Storm Chasers crush Mud Hens with six homers in 10-5 win
John Rave hit two homers as Omaha’s six-shot barrage turned a rain delay into a 10-5 rout of Toledo. The power surge keeps changing the Storm Chasers’ profile.

John Rave set the tone and kept raising it, finishing with two home runs as the Omaha Storm Chasers launched six long balls in a 10-5 win over the Toledo Mud Hens on Tuesday night at Fifth Third Field.
The game, delayed 90 minutes by inclement weather and finally starting at 8:05 p.m., never looked like a typical cold, wet grind once Omaha started swinging.
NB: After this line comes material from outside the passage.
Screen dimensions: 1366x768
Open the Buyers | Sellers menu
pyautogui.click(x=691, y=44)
Abraham Toro opened the scoring with a leadoff homer in the second inning, Rave added his first blast, and then the fourth inning turned into the defining stretch of the night when Kameron Misner and Drew Waters both went deep. By the end, Omaha had its season-high six-homer game and had pushed its record to 12-9, while Toledo fell to 9-13.
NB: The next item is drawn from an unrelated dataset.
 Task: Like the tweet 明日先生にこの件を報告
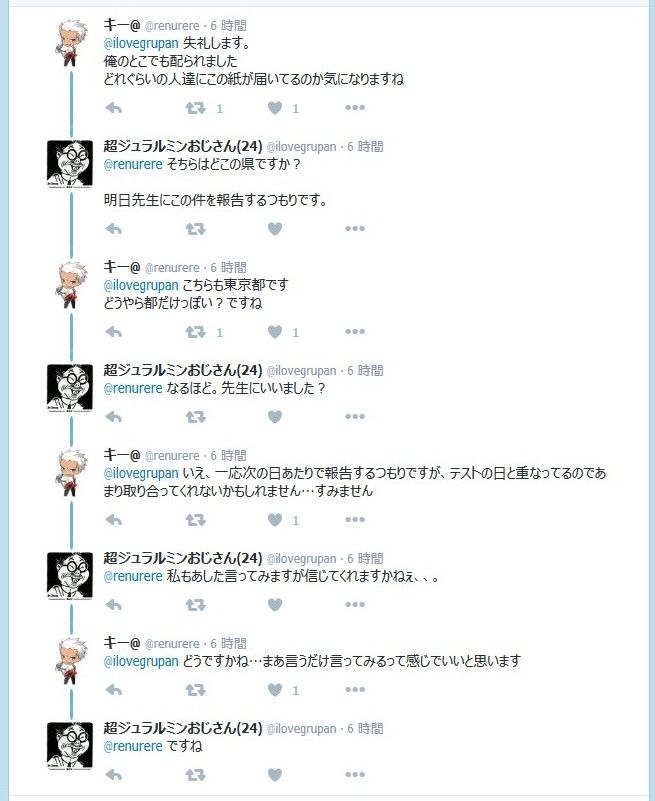[275, 229]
That kind of production does more than fill a box score. It gives the Storm Chasers a power identity that can travel, and it forces attention around the names making up the lineup’s upper tier. Rave, who entered the game hitting .294 with a .419 on-base percentage and a .978 OPS in Triple-A play, had already been named International League Player of the Week for April 6-12 after going 9-for-19 in a road series at Iowa. His two-homer night in Toledo only strengthened the case that his bat has become one of Omaha’s most reliable weekly anchors.
Toro’s early homer mattered too, especially after a slower start to his own numbers this year. He entered the game batting .239 with one home run, and his first-inning-like jolt in the second inning helped Omaha get to Toledo’s pitching before the Mud Hens could settle in. Misner and Waters then showed how different this lineup can look when contact turns into damage quickly, a reminder that Omaha does not need one singular threat to beat a staff.
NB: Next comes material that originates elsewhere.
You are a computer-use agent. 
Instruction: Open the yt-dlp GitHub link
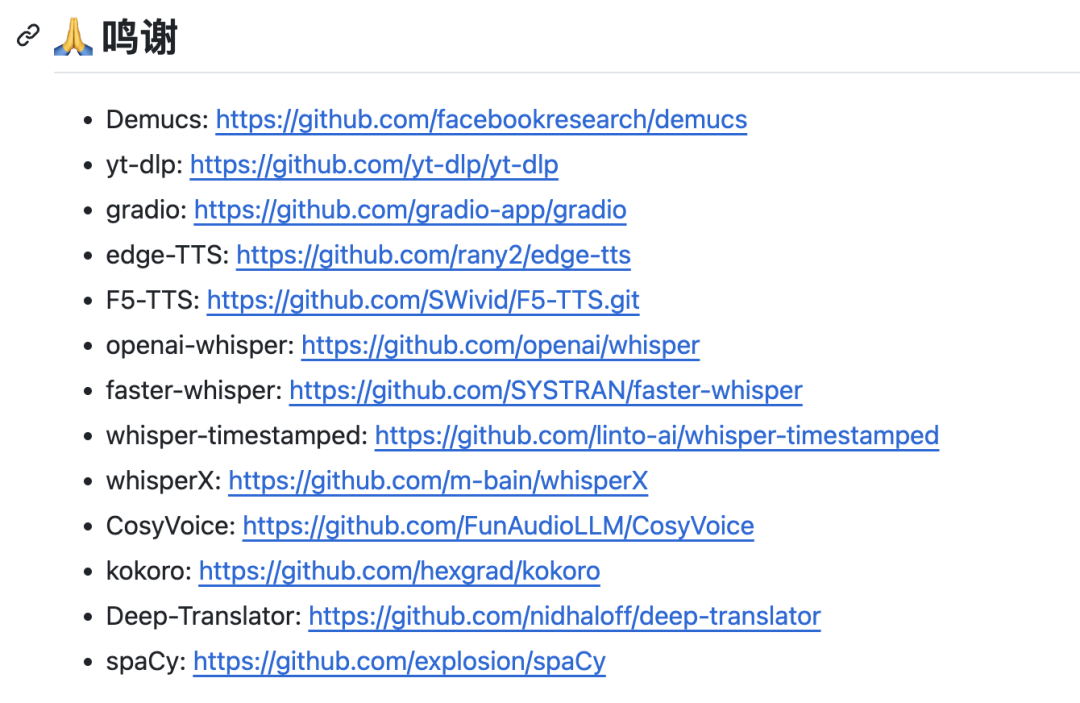374,165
Luinder Avila provided the kind of starting foundation that lets that offense breathe, allowing just one run over three innings while striking out three. Toledo briefly answered through former Storm Chaser Tyler Gentry, whose three-run homer pulled the Mud Hens within 5-4, but Omaha ended the threat fast. After Toledo went to its bullpen in the fifth inning, the Storm Chasers scored five insurance runs and turned a tense game into a comfortable finish.
For a club trying to build momentum in the International League, this was the sort of night that changes the conversation. Six homers on the road against a familiar opponent did not just beat Toledo; it showed Omaha a version of itself that can overwhelm mistakes, stack innings, and make a lineup feel deeper by the hour.